Katıldığım oturum ne yazık ki konuşmacılardan bir eksikle başladı ve bir sunum hariç diğer konuşmacılar firma tanıtımı modunda bir hazırlık yapmışlar. Salonda oturan üniversite öğrencilerinin istifade ettiği şey, teknik bilgiden ziyade girişimcilik yönü olmuştur. Sektör çalışanları ise, bu sunumlardan ancak konu hakkında bir ihtiyacı varsa bir iş görüşmesi öncesi firma ve çalışmaları hakkında bilgi alacağı ortamla karşılaşmıştır.
Bildiğiniz üzere, üniversitelerin makine mühendisliği eğitiminin son yılında (üniversitelere göre farklılıklar var) öğrenciler şu alanlardan birisini seçmek suretiyle o alanın derslerinin ağırlıklı verildiği bir eğitime yönlendirilirler.
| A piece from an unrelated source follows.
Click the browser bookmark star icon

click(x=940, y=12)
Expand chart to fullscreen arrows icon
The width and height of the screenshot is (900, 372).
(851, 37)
Makine mühendisliği branşlaşma alanları (anabilim dalları); imalat ve konstrüksiyon, makine tasarımı ve malzeme mekaniği, otomotiv, mekatronik ve robotlar, otomasyon ve kontrol, biyomekanik ile enerjidir.
Makine Mühendislerinin enerji alanındaki etkinlik alanının daha çok türbin vb. mekanik ekipmanlara yoğunlaştığını düşünürdüm. Ancak etkinlikte gördüm ki, enerji alanında elektrik mühendisliği çalışma sahasına girmişler, hatta ileriye geçmişler. Tabi bu arada elektrik konusunda konuşurken bol miktarda gaf yapmaktan geri durmuyorlar, çünkü o terimlere çok alışık olmadıkları için ve hatta tam olarak neyi kastettiğini bilmedikleri için.
Burada makine mühendislerine bir eleştiri yaptığım zannedilmesin, bir mühendis olarak özeleştiri yapıyorum. Enerji gibi multidisipliner yaklaşım gerektiren konularda mühendisler güç birliği yapmalılar. Onu vurgulamak istiyorum. Benzer şekilde elektrik mühendislerinin yenilenebilir enerji alanında daha ön plana çıkmalarına ihtiyaç var.
Belki üniversitelerde bir elektrik mühendisinin bir güneş santrali kurulumundaki süreci gerek teknik boyutuyla, gerek bürokratik boyutuyla, gerek hesaplama/mali boyutuyla, gerek sunum/pazarlama boyutuyla ve gerekse saha çalışmaları boyutuyla detaylıca öğrenmelerine ortam hazırlanmalı (böyle bir eğitim verilmiyorsa). Ancak o zaman elektrik mühendisleri bu konuda özgüvene sahip olur ve piyasada kendi alanıyla ilgili bu konuda pastadan pay almayı başarabilir diye düşünüyorum.
Çünkü dünyada sıfır karbon ve fosil yakıtlarının kullanımının azaltılması hedeflerinden ötürü bir elli yıl bu alanda (yetişmiş) çok elemana ihtiyaç var ve olmaya da devam edecek.
Bu vesile ile bizleri de yetiştiren büyüklerimize, yenilenebilir enerji konusunda gençleri özendiren öğretim üyelerine saygılarımı sunuyorum.